Wormster Dash Review
GAMELAB Zrt. scurries into the runner genre with their hand-drawn beauty Wormster Dash. Featuring a giant worm and a healthy dose of danger, should you set out to set a new record?
Wormster Dash Review
After choosing from a man, a woman, a dog, or a cat, players are thrown into a brief tutorial in a dream world before being thrown to the wolves. Only three buttons are needed to play – a jump button does what it says on the tin and gives you a bit of speed, a punch button can be used to break items like pillars and barrels, and a high jump button allows players to travel a bit higher when they launch off the ground. It’s fairly intuitive, and though differentiating between the jump and high jump can mean the difference between life and death, it works as you think it should.

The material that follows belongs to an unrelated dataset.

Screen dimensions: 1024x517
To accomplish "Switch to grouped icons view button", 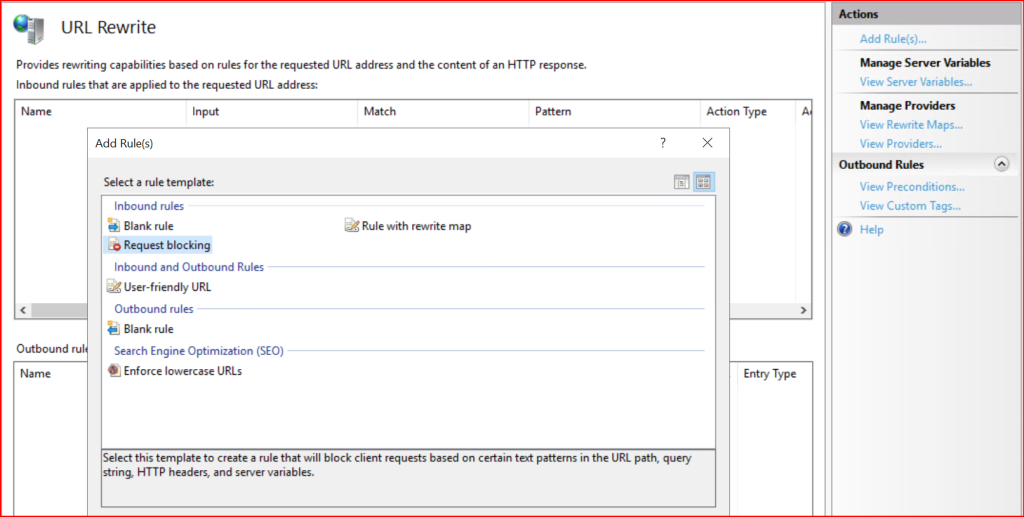I will point(703,182).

Once players wake up from their blissful sleep, however, Murphy’s Law goes into effect. A screen-covering giant worm with rows of sharp teeth is on your tail, and it’s up to players to run nonstop to safety. Your character could be a bit out of shape though, as the default speed set up is a bit on the slow side. There are ways to get ahead though – there are multiple shortcuts players can take, oil spills give a bit of a speed boost, and steep hills can put some extra miles between you and this omnipresent threat.
Be warned though – this is a game that prides itself on trial and error. It is next to impossible to beat this game without losing to the wormed beast multiple times – there are a number of cheap shots, traps, buzzsaws, presses, and threats that will put an end to your run. A successful run from start to finish is over in less than five minutes, but memorizing where everything is will take far longer than that.
Is it fair? It depends on your definition of the term. Learning where all of the traps, shortcuts, and pitfalls are will prevent players from falling into them again, but hitting them the first time can be frustrating, even after a few minutes of successful play. There is also some glitchiness with the controls – we were often levitating above objects or clipping onto ledges. These moments are far less forgivable, as it involved things outside of our control.
The less successful among us can see how well they did on their current run, how well they did on their best run, and how their run compared to the rest of the competition. It’s a nice touch, and it certainly provides incentive to try again.
Rounding things off is a fantastic presentation with a number of hand-drawn assets. Despite being a world of black and white, its unique stylings make it stand out from the other games on the Steam marketplace. A lot of work went into its twisted world, and it is a sight to behold.
Wormster Dash prides itself on its trial-and-error gameplay, which is both its greatest strength and biggest weakness. Those that can stomach some of its more frustrating elements will find a world full of charm and character.